Une scène assez surréaliste se produit à la sortie de la réunion entre les enseignants, la direction de l’établissement et des membres de la région.

D’un côté, Geoffrey Carvalhinho, conseiller régional LR d’Île-de-France, répond aux questions de la presse en expliquant qu’il « s’agit de problèmes ponctuels et que la région intervient à chaque fois qu’il y a des problèmes ». De l’autre, les enseignants se disent peu rassurés et déçus de l’issue de la réunion.

L’élu indique qu’un montant de 40 millions d’euros est prévu en juillet pour la rénovation thermique globale du lycée et la mise en place d’une étude d’un an pour déterminer le cahier des charges complet. « On agit concrètement et on réalise des diagnostics en ce moment, on est vraiment mobilisé pour les lycéens en Seine-Saint-Denis et on ne les délaisse pas par rapport aux autres départements », affirme-t-il.

On nous a parlé d’une étude d’un an, mais que va-t-on faire la semaine prochaine ?

Autre son de cloche du côté des enseignants. « Ce ne sont pas des problèmes ponctuels. L’eau qui s’infiltre, c’est déjà arrivé l’an dernier, en ce moment ça fait 15 jours que ça coule partout.

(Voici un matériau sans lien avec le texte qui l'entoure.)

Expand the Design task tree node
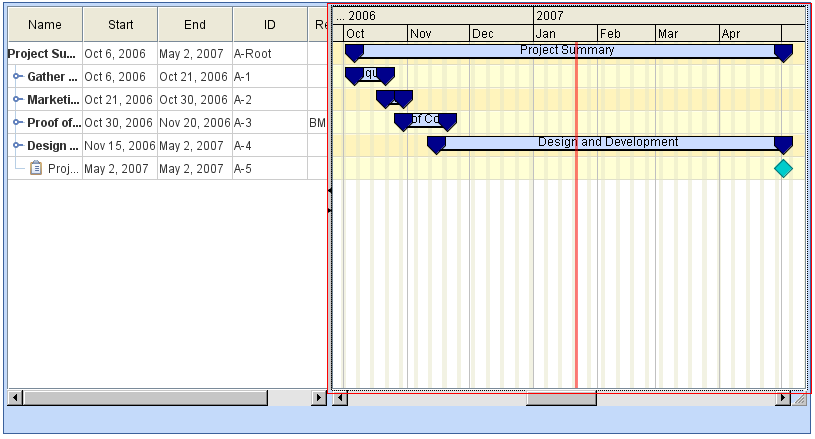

On nous a dit qu’on serait partie prenante, que les travaux seraient faits en concertation avec nous, mais devoir attendre un an, ça signifie qu’on aura encore froid l’hiver prochain », indique Mathieu, enseignant de mathématiques.

Cette réponse ne les satisfait pas et ils craignent pour la sécurité des élèves, et celle du personnel. « On nous a parlé d’une étude d’un an, mais que va-t-on faire la semaine prochaine ? Le lycée est un centre d’examen pour le bac et on va accueillir des élèves dans ces conditions avec de l’eau qui s’écoule le long des ordinateurs et des prises ? », déclare à bout de nerf Agnès. Il en faudra vraisemblablement plus qu’une simple réunion pour apporter des réponses durables et satisfaisantes.